**SUPPLIED DATA**
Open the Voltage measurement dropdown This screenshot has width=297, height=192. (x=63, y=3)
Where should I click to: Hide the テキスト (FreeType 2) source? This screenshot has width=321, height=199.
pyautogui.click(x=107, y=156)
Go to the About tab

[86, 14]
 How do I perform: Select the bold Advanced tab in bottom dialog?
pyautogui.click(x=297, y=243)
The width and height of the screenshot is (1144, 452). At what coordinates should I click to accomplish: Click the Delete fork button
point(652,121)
--
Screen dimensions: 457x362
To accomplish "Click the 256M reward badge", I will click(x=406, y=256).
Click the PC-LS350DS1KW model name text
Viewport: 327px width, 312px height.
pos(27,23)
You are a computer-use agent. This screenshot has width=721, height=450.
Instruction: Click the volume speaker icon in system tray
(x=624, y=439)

**OBJECTIVE**
Edit the listing lines that begin at the line containing "Open the Voltage" and stop after the line containing "point(652,121)", changing "screenshot" to "screen capture" and keeping everything else the same. Return only those lines.

**WRITTEN SOLUTION**
Open the Voltage measurement dropdown This screen capture has width=297, height=192. (x=63, y=3)
Where should I click to: Hide the テキスト (FreeType 2) source? This screen capture has width=321, height=199.
pyautogui.click(x=107, y=156)
Go to the About tab

[86, 14]
 How do I perform: Select the bold Advanced tab in bottom dialog?
pyautogui.click(x=297, y=243)
The width and height of the screen capture is (1144, 452). At what coordinates should I click to accomplish: Click the Delete fork button
point(652,121)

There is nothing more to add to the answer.